August 14, 2013 8:52am PT by Jessie Katz
'Homeland' Season 3: The Writers Offer 10 Big Reveals
Had the writers had their way, Nicholas Brody (Damian Lewis) would not have survived Homeland's second season.
During a TV Academy panel at 20th Century Fox’s Zanuck Theater, the CIA drama’s writers confessed that it was Showtime who urged them to reconsider, just as the network had during the series’ first season when the staff envisioned a similar fate. “That guy is like a bad penny, he keeps turning up,” co-creator Howard Gordon quipped of Damian Lewis’ character, who finished out season 2 alive and on the run. It was one of several reveals featured in the Aug. 13 panel, moderated by The Hollywood Reporter’s TV Editor Lacey Rose, which was accompanied by a screening of the Emmy-winning series’ hotly anticipated third season premiere.
VIDEO: Homeland Season 3 Trailer
Below are 10 secrets spilled by writer/producers Gordon, Alex Gansa, Meredith Steihm, Alex Cary and composer Sean Callery.
1. Showtime saved Brody’s life – again!
Though the show’s creators already copped to plotting an untimely end for Lewis’ character way back in season one, that is until more merciful voices at Showtime prevailed, Gordon admitted that, going into season two, the writers intended to send Brody to the chopping block yet again, and were once more persuaded otherwise by the network. “We had sketched out this plan in the early parts of season two which called for Brody’s demise, which may have been premature, and they asked us to reconsider,” which Gordon credits as “the happy accident of having very good partners.”
2. Will she stay or will she go?
According to Steihm, who has since left Homeland to run FX drama The Bridge, the writers all wanted Carrie (Claire Danes) to go with Brody across the border in the season two finale instead of returning to the CIA. In fact, in the first draft, she did. After much debate, they ultimately decided it was more in character for Carrie to stay and carry out her mission with the Agency after helping Brody escape safely to an underground network.

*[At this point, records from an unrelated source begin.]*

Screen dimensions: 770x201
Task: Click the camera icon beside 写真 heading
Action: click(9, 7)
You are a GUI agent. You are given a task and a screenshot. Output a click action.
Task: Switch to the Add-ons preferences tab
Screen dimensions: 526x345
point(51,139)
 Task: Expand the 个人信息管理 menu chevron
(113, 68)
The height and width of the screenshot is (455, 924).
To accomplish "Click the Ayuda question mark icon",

3. Season Two’s Trouble Episode
Though eventually nominated for an Emmy, the episode “Q&A” was by far the most debated in the writers room, particularly because of the now infamous interrogation scene. Originally they had it so Carrie was placed in the interrogation room with Brody leading up to the moment when Quinn (Rupert Friend) famously stabs Brody’s hand into the table, but the writers weren’t getting the level of tension they needed from the scene that way. After several drafts they finally decided they would wait to put Carrie in the room at the end, creating more tension between her and Brody and imbuing every word between them with more meaning. The writers acknowledged that the scene was shot non-traditionally, with cameras facing both actors simultaneously so they could do the scene together as if onstage, thereby heightening the electricity of the moment.
4. Writers' Regret
When asked what scene he would go back and change if he had the opportunity, Cary recalled the one in episode three when Brody and the tailor who made his suicide vest are alone in the woods. The scene went through several drafts
as the writers attempted to better get inside the heads of both men, but Cary still fears it "can be read the wrong way.”

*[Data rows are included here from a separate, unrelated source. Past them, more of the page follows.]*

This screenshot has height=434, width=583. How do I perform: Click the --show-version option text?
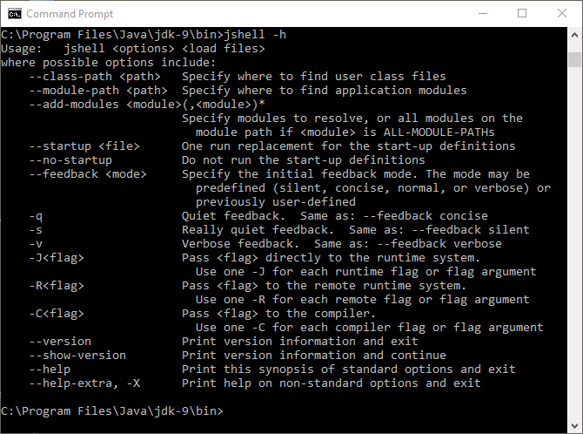(x=77, y=356)
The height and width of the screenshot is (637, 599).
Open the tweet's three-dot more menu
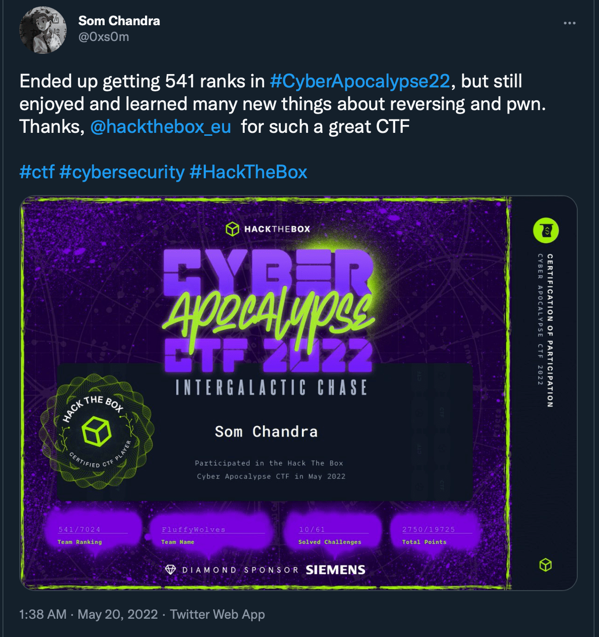point(569,23)
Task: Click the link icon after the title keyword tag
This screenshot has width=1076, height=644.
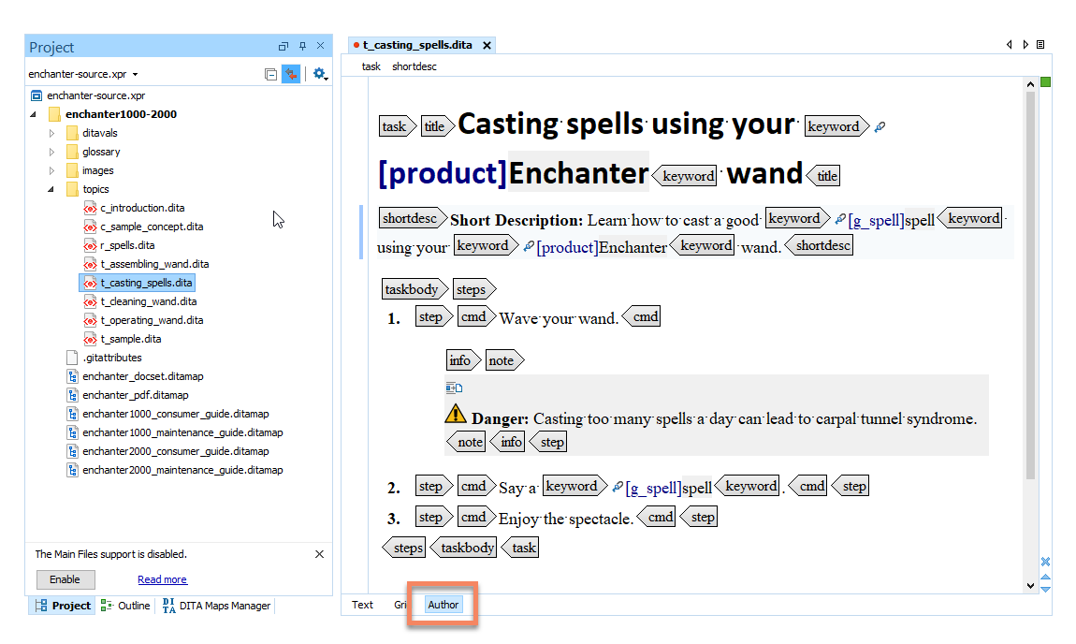Action: [x=880, y=126]
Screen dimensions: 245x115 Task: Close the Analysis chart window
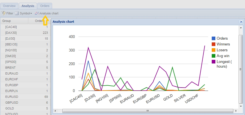tap(241, 22)
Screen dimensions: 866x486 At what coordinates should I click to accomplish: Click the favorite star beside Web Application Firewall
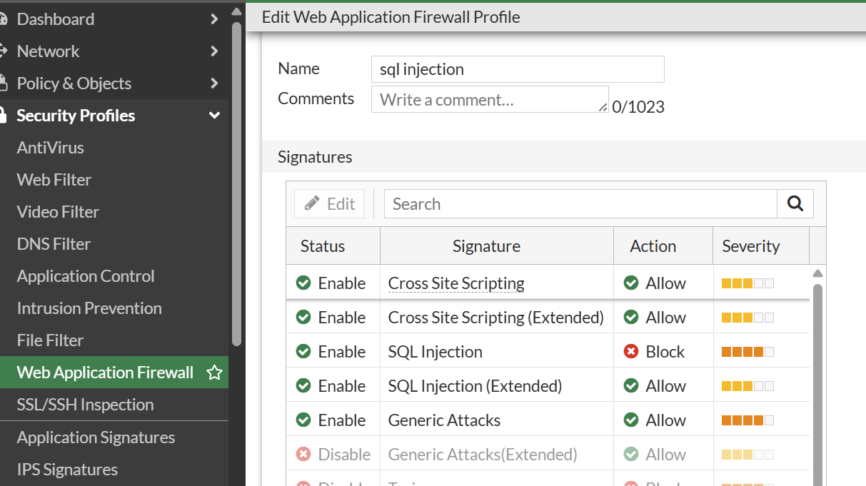[214, 373]
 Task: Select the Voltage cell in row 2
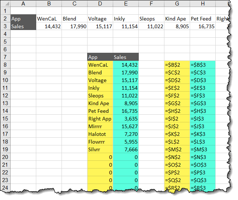click(100, 19)
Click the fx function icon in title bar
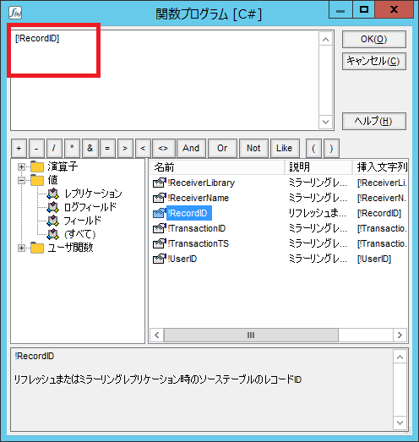Screen dimensions: 419x442 tap(15, 13)
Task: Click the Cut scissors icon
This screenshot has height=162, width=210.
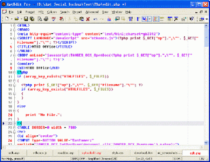Action: pos(69,19)
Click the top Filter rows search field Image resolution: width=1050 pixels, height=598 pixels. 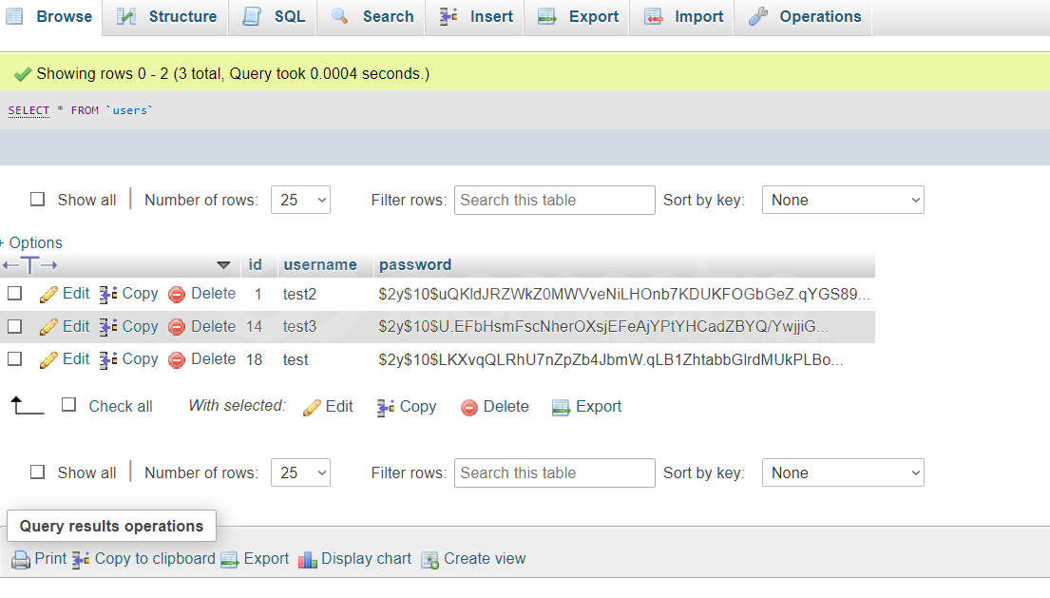(x=554, y=200)
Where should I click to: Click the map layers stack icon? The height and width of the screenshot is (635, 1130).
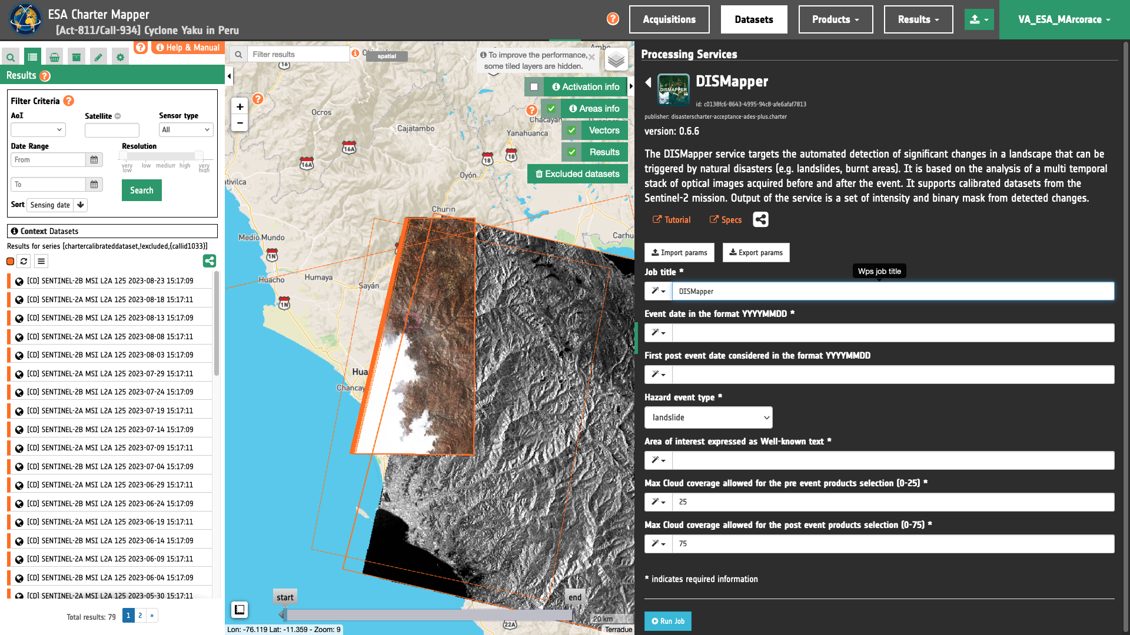click(616, 59)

5. The Scenes That Never Made It
Newcomer Daniella Pineda, who played Quinn’s ex-wife Julia Diaz in season two, made such an impression on Mandy Patinkin in rehearsal that the writers remember him leaving rehearsal saying “oh my God – that’s the real deal.” So taken with her performance, they wrote and shot three more scenes in three separate episodes for her and Quinn together but unfortunately none of them ever made it to air. Steihm particularly mourns the character’s disappearance from the finale, during the scene in which Quinn spies on Carrie at her cabin. The script had originally included a sad phone call from Quinn to his ex-wife in between his spying and eating cans of tuna fish. Fearing overkill, Gansa, the series’ showrunner, ultimately made the tough call that “him alone in the woods eating tuna said it all.”
6. Character or Creator?
When asked which character most resonated with him personally, Gansa replied, “I don’t have a beard and I’m not Jewish, but I kind of channel Saul.” Comparing his role as showrunner to Saul’s new responsibilities as acting director of the CIA in season two, Gansa diagnosed himself as someone “temperamentally unsuited to running a television show” and who hates making decisions. Gordon chimed in that “the showrunner doth protest too much,” noting that Gansa is in fact very good at being the boss. Added Gordon, “I too feel a special affinity towards Saul, but I am an old Jew.” (Steihm, the series’ lone female writer for the first two seasons, suggested she felt most at ease writing for Carrie, while Cary acknowledged he preferred writing for Brody.)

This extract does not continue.